Grieving is a work in progress, and should be done completely, not assigning a time line which
includes a completion date. Often it’s not until one has gone through the five stages of Grieving,
when all your friends have stopped their expressions of sympathy, and people think you
should get on with life, that the real work of grieving begins. Grief work is summarized by the
acronym TEAR.
“T” - To accept the reality of loss.
“E” - Experience the pain of loss.
“A” - Adjust to your new environment without the object you lost.
“R” - Reinvest in your new reality.
TEAR can only begin once a person has reached the “ACCEPTANCE” stage of the 5 Steps Of Grieving.

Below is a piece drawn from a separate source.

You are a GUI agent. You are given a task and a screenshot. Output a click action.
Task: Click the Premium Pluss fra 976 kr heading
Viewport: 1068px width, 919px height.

Giving credence to the argument that in reality there are 9 stages to the grieving process and
not 5 as many mental health professionals believe, or have been taught to believe. If we can accept
the identification of 9 stages of grief, then we must also recognize for those we know and love
who are going through this process, the last 4 of the nine stages are often journeyed through alone,
after the friends walk away, after the courts assign closure to the legal processes, after
those around you begin to believe it’s time you need to get on with your life. It’s at stage 6
where the real work of grieving begins, for one begins and goes through this work very, very,
very much alone.
How Long Does Grieving Take?
While cultures over the history of man have assigned periods of time to this process, we
truly never stop grieving the object of our loss in life. When we reflect on that loss, we will
respond and react emotionally to varying degrees, and for varying periods of time. While some have
said. “Time heals all wounds”, in the case of grieving this is not so, we, over time, grieve to
a lesser level of intensity, and perhaps shorter periods of time, learning to move on with life in
the face of our loss, but we rarely forget the object of our loss.
The key to grieving is to embrace it and grieve well.